Stored records
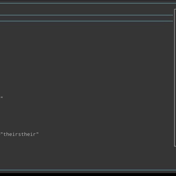
Task: Click the blank header area below the top border
Action: tap(87, 9)
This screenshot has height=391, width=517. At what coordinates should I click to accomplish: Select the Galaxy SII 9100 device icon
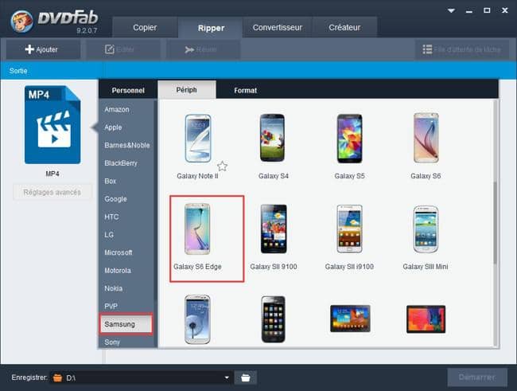coord(273,229)
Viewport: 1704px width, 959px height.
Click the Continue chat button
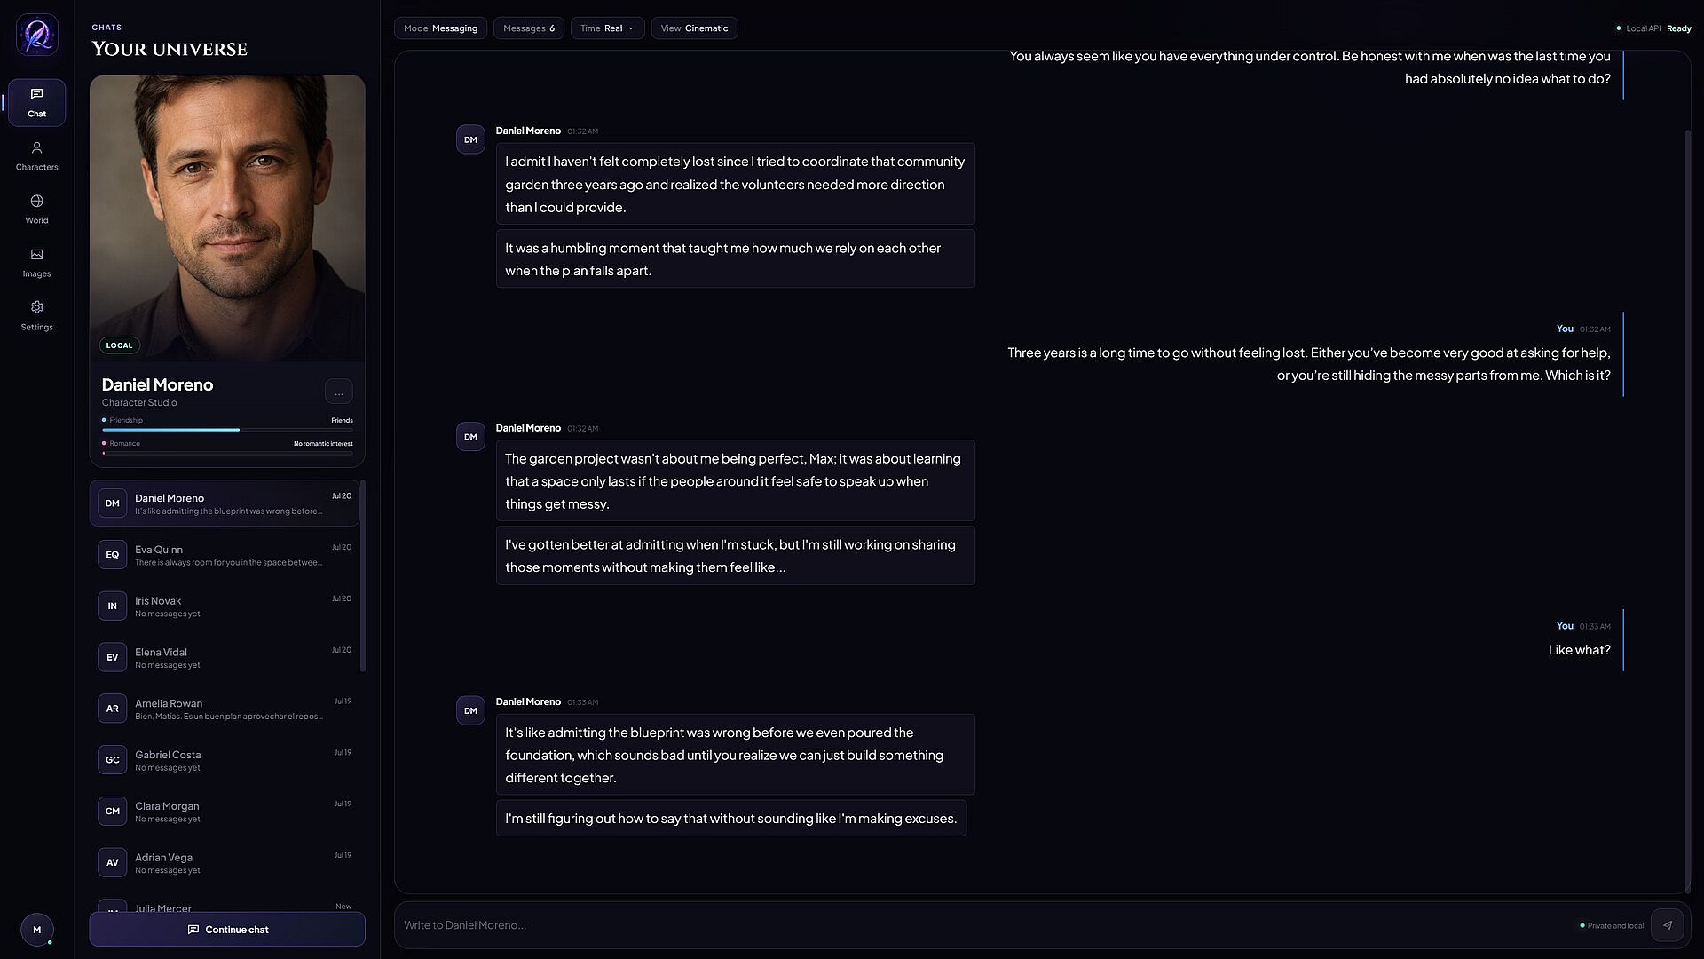(x=227, y=930)
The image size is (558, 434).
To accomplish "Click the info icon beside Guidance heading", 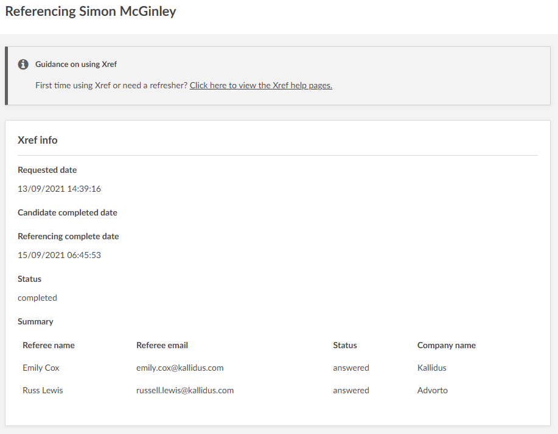I will coord(23,64).
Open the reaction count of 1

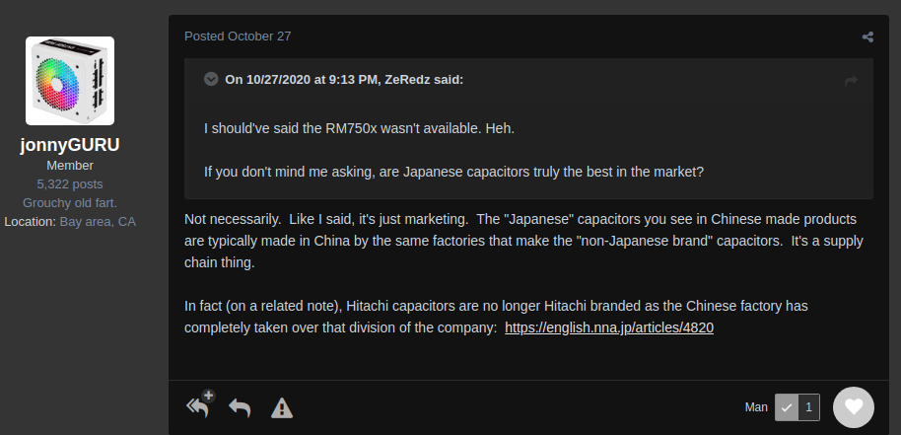(808, 407)
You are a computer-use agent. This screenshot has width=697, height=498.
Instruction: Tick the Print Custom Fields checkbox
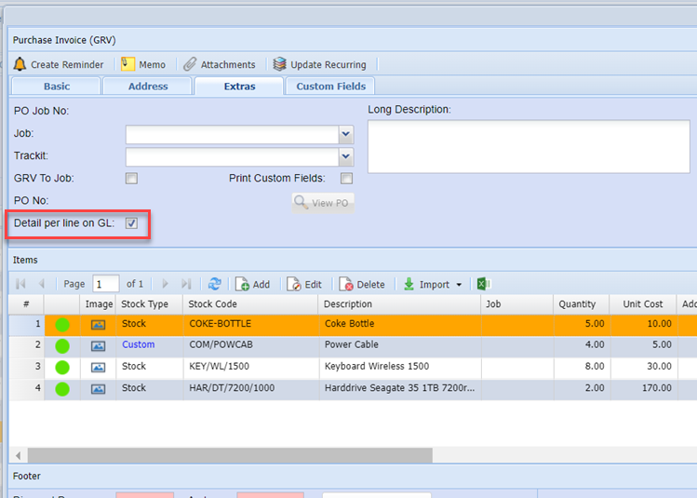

- _AIM OF THE TASK_
Each line above starting at the one holding "This screenshot has height=391, width=517." and ending at the one holding "The image size is (558, 434)." should be set down exactly as it stands, both ends included, with no pictures.

- _RESPONSE TO THE TASK_
This screenshot has height=391, width=517. At what coordinates should I click to accomplish: Select the Galaxy SII 9100 device icon
coord(273,229)
Viewport: 1704px width, 959px height.
Click the Continue chat button
(x=227, y=930)
The image size is (558, 434).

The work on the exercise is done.